Thread overview
Compile time regex matching
Jul 14, 2014
Jason den Dulk
Jul 14, 2014
Philippe Sigaud
Jul 15, 2014
Jason den Dulk
Jul 15, 2014
Philippe Sigaud
Jul 14, 2014
Artur Skawina
Jul 15, 2014
Philippe Sigaud
July 14, 2014
Hi

I am trying to write some code that uses and matches to regular expressions at compile time, but the compiler won't let me because matchFirst and matchAll make use of malloc().

Is there an alternative that I can use that can be run at compile time?

Thanks in advance.
Jason
July 14, 2014
> I am trying to write some code that uses and matches to regular expressions at compile time, but the compiler won't let me because matchFirst and matchAll make use of malloc().
>
> Is there an alternative that I can use that can be run at compile time?

You can try Pegged, a parser generator that works at compile-time (both the generator and the generated parser).

https://github.com/PhilippeSigaud/Pegged

docs:

https://github.com/PhilippeSigaud/Pegged/wiki/Pegged-Tutorial

It's also on dub:

http://code.dlang.org/packages/pegged

It takes a grammar as input, not a single regular expression, but the syntax is not too different.


  import pegged.grammar;

  mixin(grammar(`
  MyRegex:
      foo <- "abc"* "def"?
  `));

  void main()
  {
      enum result = MyRegex("abcabcdefFOOBAR"); // compile-time parsing

      // everything can be queried and tested at compile-time, if need be.
      static assert(result.matches == ["abc", "abc", "def"]);
      static assert(result.begin == 0);
      static assert(result.end == 9);

      pragma(msg, result.toString()); // parse tree
  }


It probably does not implement all those regex nifty features, but it has all the usual Parsing Expression Grammars powers. It gives you an entire parse result, though: matches, children, subchildren, etc.
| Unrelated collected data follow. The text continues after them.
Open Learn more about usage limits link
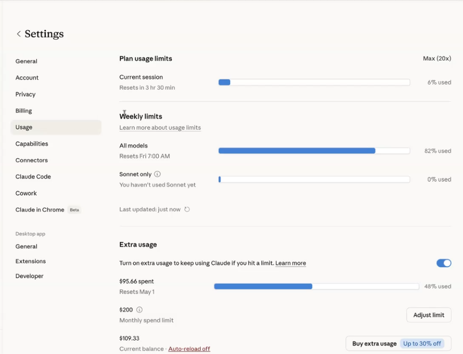This screenshot has height=354, width=463. [160, 128]
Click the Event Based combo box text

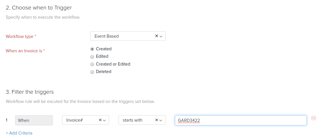point(107,36)
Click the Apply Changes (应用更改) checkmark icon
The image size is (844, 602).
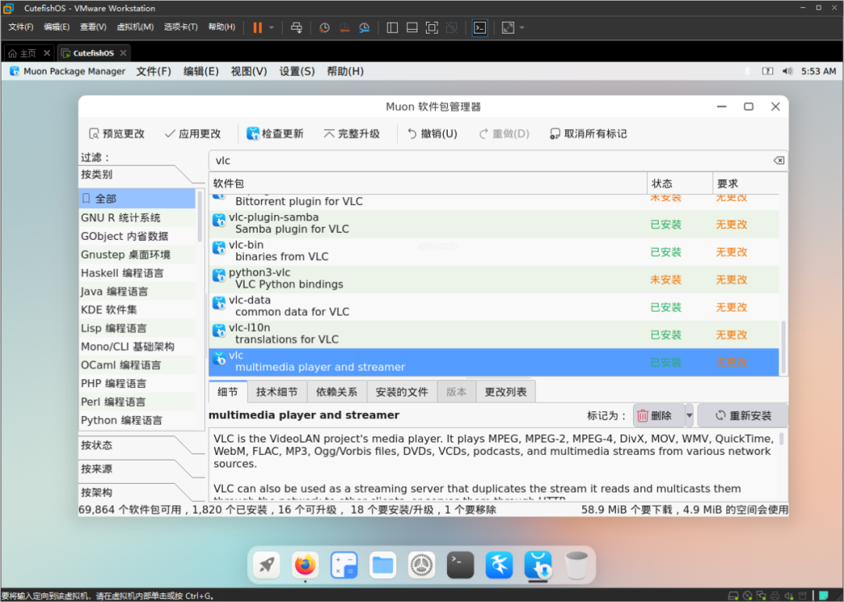coord(170,134)
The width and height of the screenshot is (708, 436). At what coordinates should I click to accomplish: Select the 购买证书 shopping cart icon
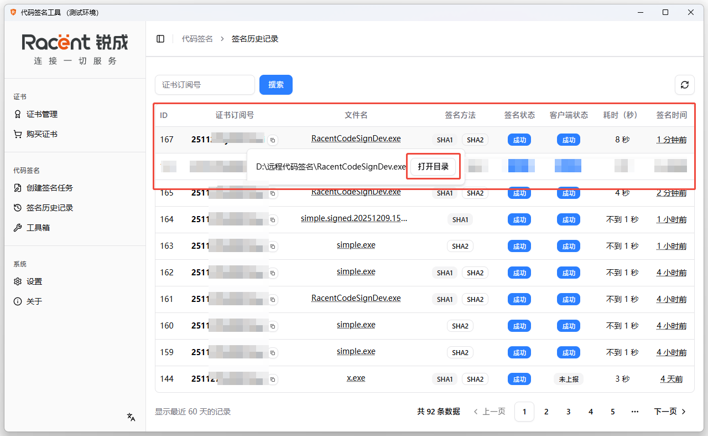[x=18, y=134]
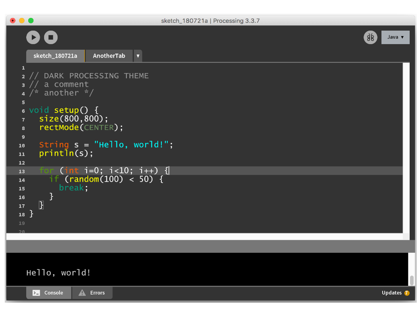Click line number 6 in the gutter
Screen dimensions: 420x316
point(23,111)
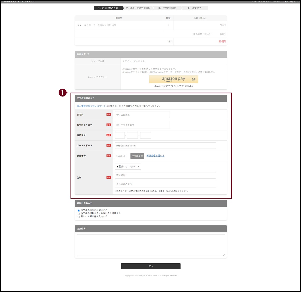Open the 郵便番号を調べる link
Viewport: 301px width, 292px height.
coord(155,156)
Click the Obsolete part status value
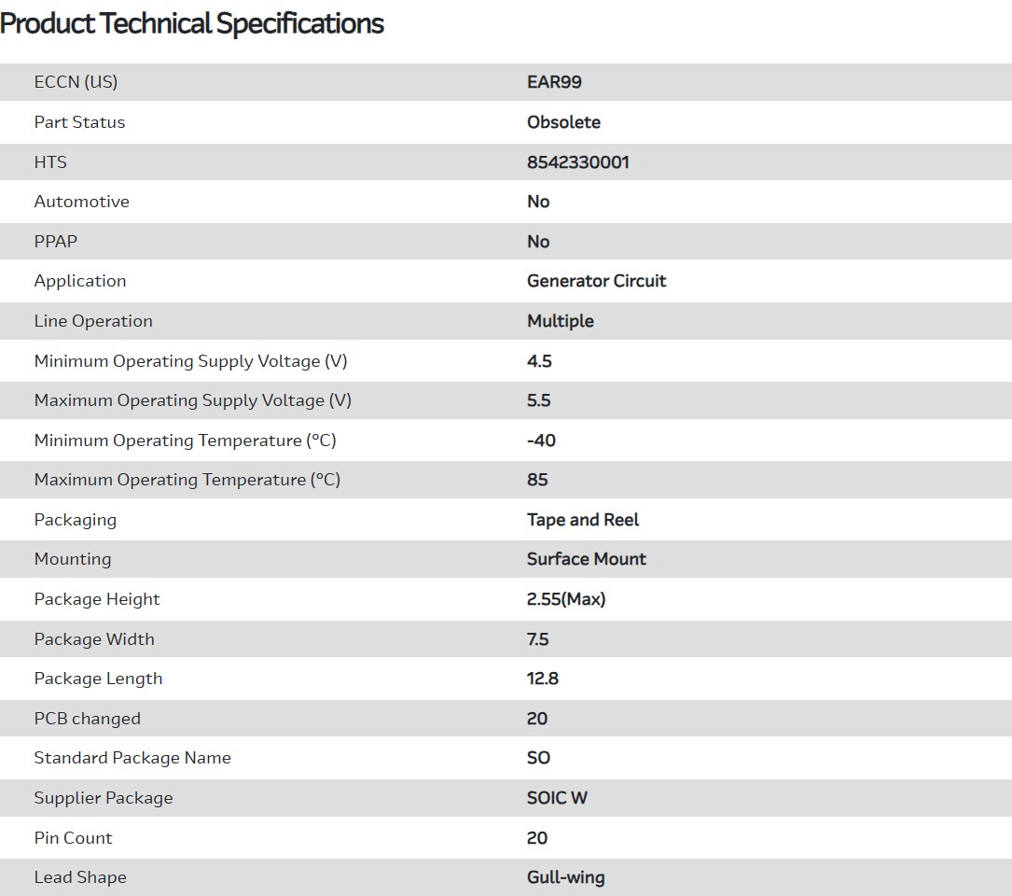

As you can see, matches are accessible at the top level.

One thing to keep in mind, that comes from the language and not this library: in the previous code, since 'result' is an enum, it'll be 'pasted' in place everytime it's used in code: all those static asserts get an entire copy of the parse tree. It's a bit wasteful, but using 'immutable' directly does not work here, but this is OK:

    enum res = MyRegex("abcabcdefFOOBAR"); // compile-time parsing
    immutable result = res; // to avoid copying the enum value everywhere

The static asserts then works (not the toString, though). Maybe someone more knowledgeable than me on DMD internals could certify it indeed avoid re-allocating those parse results.
July 14, 2014
On 07/14/14 13:42, Philippe Sigaud via Digitalmars-d-learn wrote:
> asserts get an entire copy of the parse tree. It's a bit wasteful, but using 'immutable' directly does not work here, but this is OK:
> 
>     enum res = MyRegex("abcabcdefFOOBAR"); // compile-time parsing
>     immutable result = res; // to avoid copying the enum value everywhere

   static immutable result = MyRegex("abcabcdefFOOBAR"); // compile-time parsing


> The static asserts then works (not the toString, though). Maybe

diff --git a/pegged/peg.d b/pegged/peg.d
index 98959294c40e..307e8a14b1dd 100644
--- a/pegged/peg.d
+++ b/pegged/peg.d
@@ -55,7 +55,7 @@ struct ParseTree
     /**
     Basic toString for easy pretty-printing.
     */
-    string toString(string tabs = "")
+    string toString(string tabs = "") const
     {
         string result = name;

@@ -262,7 +262,7 @@ Position position(string s)
 /**
 Same as previous overload, but from the begin of P.input to p.end
 */
-Position position(ParseTree p)
+Position position(const ParseTree p)
 {
     return position(p.input[0..p.end]);
 }

[completely untested; just did a git clone and fixed the two
 errors the compiler was whining about. Hmm, did pegged get
 faster? Last time i tried (years ago) it was unusably slow;
 right now, compiling your example, i didn't notice the extra
 multi-second delay that was there then.]

artur
July 15, 2014
On Mon, Jul 14, 2014 at 3:19 PM, Artur Skawina via Digitalmars-d-learn <digitalmars-d-learn@puremagic.com> wrote:
> On 07/14/14 13:42, Philippe Sigaud via Digitalmars-d-learn wrote:
>> asserts get an entire copy of the parse tree. It's a bit wasteful, but using 'immutable' directly does not work here, but this is OK:
>>
>>     enum res = MyRegex("abcabcdefFOOBAR"); // compile-time parsing
>>     immutable result = res; // to avoid copying the enum value everywhere
>
>    static immutable result = MyRegex("abcabcdefFOOBAR"); // compile-time parsing

Ah, static!


>
>> The static asserts then works (not the toString, though). Maybe
(snip diff)

I'll push that to the repo, thanks! I should sprinkle some const and pure everywhere...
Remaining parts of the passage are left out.